• [WHAT YOU HAVE TO DO]:
Set down all of the entries precisely as they were written.
=== EXERCISE MATERIALS ===
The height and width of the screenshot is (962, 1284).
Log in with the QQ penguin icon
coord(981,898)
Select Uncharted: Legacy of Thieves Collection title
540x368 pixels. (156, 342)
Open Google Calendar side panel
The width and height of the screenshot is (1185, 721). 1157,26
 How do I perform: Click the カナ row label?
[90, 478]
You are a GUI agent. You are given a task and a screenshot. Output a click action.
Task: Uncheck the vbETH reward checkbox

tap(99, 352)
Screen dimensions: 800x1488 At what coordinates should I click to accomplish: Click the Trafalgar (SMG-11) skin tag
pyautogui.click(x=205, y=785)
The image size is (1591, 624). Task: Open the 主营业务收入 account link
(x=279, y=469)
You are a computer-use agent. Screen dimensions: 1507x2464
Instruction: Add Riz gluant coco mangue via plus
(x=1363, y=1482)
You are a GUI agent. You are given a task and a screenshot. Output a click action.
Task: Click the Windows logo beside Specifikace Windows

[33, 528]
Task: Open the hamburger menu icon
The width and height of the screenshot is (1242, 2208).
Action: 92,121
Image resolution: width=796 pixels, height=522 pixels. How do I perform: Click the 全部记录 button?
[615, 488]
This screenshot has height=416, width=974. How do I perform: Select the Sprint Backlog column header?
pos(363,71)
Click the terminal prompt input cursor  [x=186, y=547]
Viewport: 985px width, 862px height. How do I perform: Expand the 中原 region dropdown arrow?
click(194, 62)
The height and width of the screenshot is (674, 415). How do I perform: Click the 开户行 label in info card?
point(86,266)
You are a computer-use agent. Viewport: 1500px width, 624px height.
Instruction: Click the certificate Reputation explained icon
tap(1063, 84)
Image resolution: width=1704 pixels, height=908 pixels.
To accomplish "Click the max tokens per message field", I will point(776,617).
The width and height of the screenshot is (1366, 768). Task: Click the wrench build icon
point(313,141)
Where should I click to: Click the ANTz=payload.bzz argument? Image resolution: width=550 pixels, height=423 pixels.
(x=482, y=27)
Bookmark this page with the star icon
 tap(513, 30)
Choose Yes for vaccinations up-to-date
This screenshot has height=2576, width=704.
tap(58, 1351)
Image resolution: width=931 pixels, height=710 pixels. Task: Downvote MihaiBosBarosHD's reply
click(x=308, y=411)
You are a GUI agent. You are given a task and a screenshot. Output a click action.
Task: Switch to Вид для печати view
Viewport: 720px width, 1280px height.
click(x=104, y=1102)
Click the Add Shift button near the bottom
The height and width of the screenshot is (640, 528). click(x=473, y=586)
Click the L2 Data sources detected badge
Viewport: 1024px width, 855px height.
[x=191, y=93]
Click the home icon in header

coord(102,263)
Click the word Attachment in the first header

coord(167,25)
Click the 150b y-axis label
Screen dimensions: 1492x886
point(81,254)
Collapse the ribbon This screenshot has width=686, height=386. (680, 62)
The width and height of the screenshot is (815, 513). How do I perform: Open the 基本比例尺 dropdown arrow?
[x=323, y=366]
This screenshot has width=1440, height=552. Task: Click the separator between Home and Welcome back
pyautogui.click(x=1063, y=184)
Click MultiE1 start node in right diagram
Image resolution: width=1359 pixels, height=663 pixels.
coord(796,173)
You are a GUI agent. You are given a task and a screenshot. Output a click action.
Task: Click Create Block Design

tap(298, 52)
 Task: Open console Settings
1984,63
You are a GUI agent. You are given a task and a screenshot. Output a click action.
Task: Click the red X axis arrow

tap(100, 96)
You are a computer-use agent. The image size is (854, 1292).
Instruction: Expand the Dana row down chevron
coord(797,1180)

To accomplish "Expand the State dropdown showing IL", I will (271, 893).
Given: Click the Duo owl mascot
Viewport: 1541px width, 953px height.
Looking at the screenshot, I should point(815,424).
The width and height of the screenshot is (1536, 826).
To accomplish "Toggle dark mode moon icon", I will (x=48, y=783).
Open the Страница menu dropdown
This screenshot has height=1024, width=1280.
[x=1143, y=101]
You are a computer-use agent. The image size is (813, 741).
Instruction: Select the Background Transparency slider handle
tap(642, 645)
===
• [TASK SOLUTION]:
The height and width of the screenshot is (962, 1284).
Log in with the QQ penguin icon
coord(981,898)
Select Uncharted: Legacy of Thieves Collection title
540x368 pixels. (156, 342)
Open Google Calendar side panel
The width and height of the screenshot is (1185, 721). 1157,26
 How do I perform: Click the カナ row label?
[90, 478]
You are a GUI agent. You are given a task and a screenshot. Output a click action.
Task: Uncheck the vbETH reward checkbox

tap(99, 352)
Screen dimensions: 800x1488 At what coordinates should I click to accomplish: Click the Trafalgar (SMG-11) skin tag
pyautogui.click(x=205, y=785)
The image size is (1591, 624). Task: Open the 主营业务收入 account link
(x=279, y=469)
You are a computer-use agent. Screen dimensions: 1507x2464
Instruction: Add Riz gluant coco mangue via plus
(x=1363, y=1482)
You are a GUI agent. You are given a task and a screenshot. Output a click action.
Task: Click the Windows logo beside Specifikace Windows

[33, 528]
Task: Open the hamburger menu icon
The width and height of the screenshot is (1242, 2208).
Action: 92,121
Image resolution: width=796 pixels, height=522 pixels. How do I perform: Click the 全部记录 button?
[615, 488]
This screenshot has height=416, width=974. How do I perform: Select the Sprint Backlog column header?
pos(363,71)
Click the terminal prompt input cursor  [x=186, y=547]
Viewport: 985px width, 862px height. How do I perform: Expand the 中原 region dropdown arrow?
click(194, 62)
The height and width of the screenshot is (674, 415). How do I perform: Click the 开户行 label in info card?
point(86,266)
You are a computer-use agent. Viewport: 1500px width, 624px height.
Instruction: Click the certificate Reputation explained icon
tap(1063, 84)
Image resolution: width=1704 pixels, height=908 pixels.
To accomplish "Click the max tokens per message field", I will point(776,617).
The width and height of the screenshot is (1366, 768). Task: Click the wrench build icon
point(313,141)
Where should I click to: Click the ANTz=payload.bzz argument? Image resolution: width=550 pixels, height=423 pixels.
(x=482, y=27)
Bookmark this page with the star icon
 tap(513, 30)
Choose Yes for vaccinations up-to-date
This screenshot has height=2576, width=704.
tap(58, 1351)
Image resolution: width=931 pixels, height=710 pixels. Task: Downvote MihaiBosBarosHD's reply
click(x=308, y=411)
You are a GUI agent. You are given a task and a screenshot. Output a click action.
Task: Switch to Вид для печати view
Viewport: 720px width, 1280px height.
click(x=104, y=1102)
Click the Add Shift button near the bottom
The height and width of the screenshot is (640, 528). click(x=473, y=586)
Click the L2 Data sources detected badge
Viewport: 1024px width, 855px height.
[x=191, y=93]
Click the home icon in header

coord(102,263)
Click the word Attachment in the first header

coord(167,25)
Click the 150b y-axis label
Screen dimensions: 1492x886
point(81,254)
Collapse the ribbon This screenshot has width=686, height=386. (680, 62)
The width and height of the screenshot is (815, 513). How do I perform: Open the 基本比例尺 dropdown arrow?
[x=323, y=366]
This screenshot has width=1440, height=552. Task: Click the separator between Home and Welcome back
pyautogui.click(x=1063, y=184)
Click MultiE1 start node in right diagram
Image resolution: width=1359 pixels, height=663 pixels.
coord(796,173)
You are a GUI agent. You are given a task and a screenshot. Output a click action.
Task: Click Create Block Design

tap(298, 52)
 Task: Open console Settings
1984,63
You are a GUI agent. You are given a task and a screenshot. Output a click action.
Task: Click the red X axis arrow

tap(100, 96)
You are a computer-use agent. The image size is (854, 1292).
Instruction: Expand the Dana row down chevron
coord(797,1180)

To accomplish "Expand the State dropdown showing IL", I will (271, 893).
Given: Click the Duo owl mascot
Viewport: 1541px width, 953px height.
Looking at the screenshot, I should point(815,424).
The width and height of the screenshot is (1536, 826).
To accomplish "Toggle dark mode moon icon", I will (x=48, y=783).
Open the Страница menu dropdown
This screenshot has height=1024, width=1280.
[x=1143, y=101]
You are a computer-use agent. The image size is (813, 741).
Instruction: Select the Background Transparency slider handle
tap(642, 645)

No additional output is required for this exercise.